Are you in the market for a used car?
Experts warn that close to a million Texas vehicles were damaged by Hurricane Harvey, and now many of those flooded automobiles are back on Texas highways.
If you don’t know what to look for, you may end up buying one.
A new report suggests thousands of vehicles, once stuck in flood waters, are now back on the road.
There are more than 150,000 cars that received flood damage during Hurricane Harvey, and they are back, not only on Texas roads, but also right here in our own backyard.
“For South Texas, I don’t how many made it back down here, but they shipped a lot of them out. The minimum of 10,000 between just the South Texas area and Houston or more, the minimum of 10,000,” said Mathis.
Mechanic and owner of James Mathis Exxon says he has seen plenty of flood-cars and knowing what to look for is key to avoid getting ripped off.
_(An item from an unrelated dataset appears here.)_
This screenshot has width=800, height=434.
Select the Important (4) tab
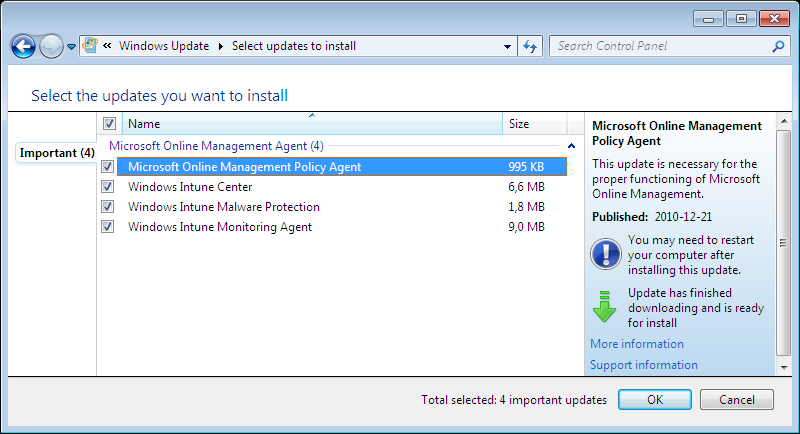[57, 153]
“The mechanics seem to know where to look for the problems on the car. And that goes back to pulling up door panels open, checking the oil, checking in the inside of the air cleaners, places where somebody is not going to look on a used car. Pulling the spare tires up, pulling the mats up underneath the carpet, looking underneath the seats. Any reputable place will know where to look, and when you get them off the ground, there are other areas that will show up too,” said Mathis.
Many vehicles were totaled by insurance companies and sold for scrap and parts. Others were cleaned and repaired. Texas law allows flood-cars to be resold, as long as their history is disclosed to the buyer with a new title that labels it as “damaged”.
“The insurance will total it, and they will wholesale it out, and when they wholesale it out, somebody can apply for a salvage title and get it running again and resale it. And that salvage title will state, salvage or rebuilt or whatever on there, but it won’t be just a clean title. Buyer beware…ever so buyer beware,” said Mathis.
Experts say flood-damaged cars that are sold instead of scrapped can have electrical, mechanical, and even safety issues that can even put your life on the line.
“If it didn’t hurt the motor there are a lot of electrical issues that can come from cars being in flood waters,” said Mathis.
Experts recommend a test drive and hiring a mechanic to inspect the vehicle before buying a used-car.
While Carfax is a great place to look at the history of your vehicle, there are other resources like autocheck.com or VINCheck.
Here’s the danger from flood-damaged cars:
- Brakes, air bags and seat belts could fail
- There could be engine or exhaust system failure
- Bacteria in the ventilation system
How to avoid buying a flood-damaged car
- Shop at a well-established dealership that receive top ratings from the Better Business Bureau. You’re safer.
- Avoid cars with a moldy smell and those that smell like air freshener.
- Avoid cars where there’s any sign of rust, corrosion or dampness on the interior.